_BRIEF_:
Which lines in the records below contain the word "width"? Extract each of them, treating uppercase and lowercase as different.

Element lookup records:
- - - -

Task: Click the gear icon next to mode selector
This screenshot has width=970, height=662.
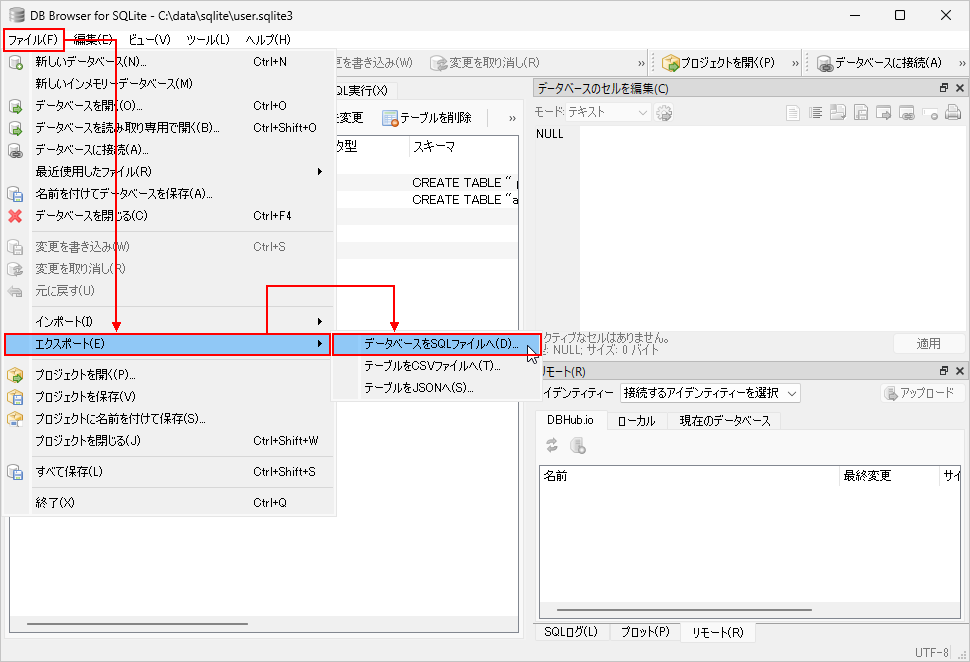Action: pos(664,113)
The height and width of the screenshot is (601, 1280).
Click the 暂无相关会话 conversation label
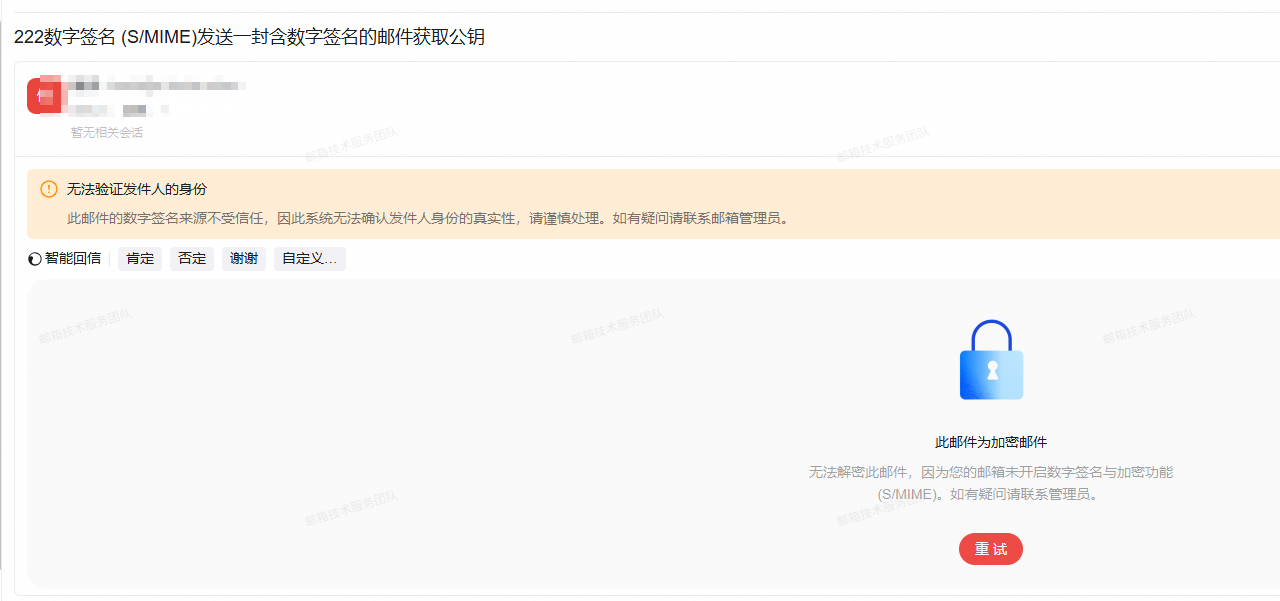pos(106,133)
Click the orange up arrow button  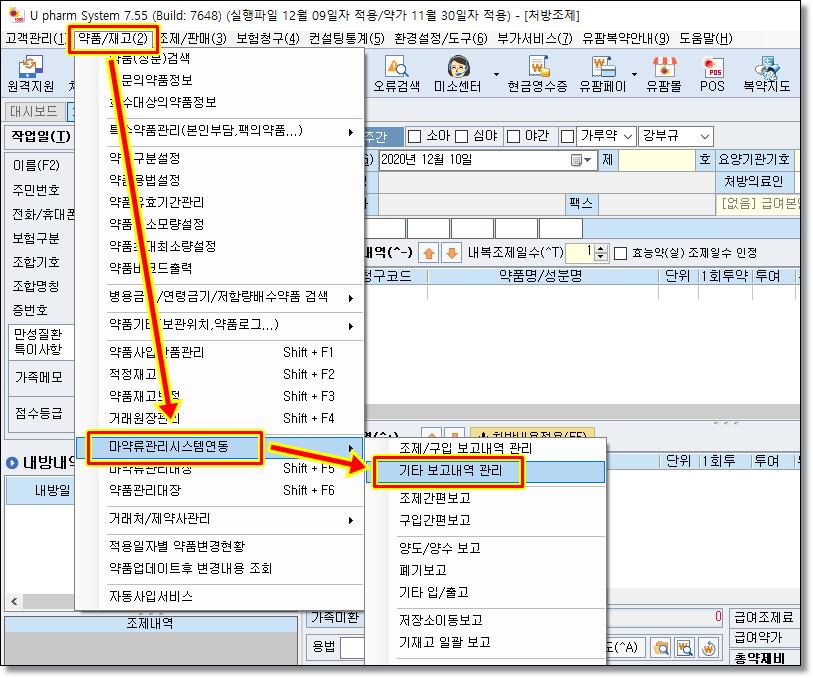point(428,254)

- - - -

_ANSWER TO THIS EXERCISE_:
This screenshot has width=970, height=662.
The height and width of the screenshot is (601, 1280).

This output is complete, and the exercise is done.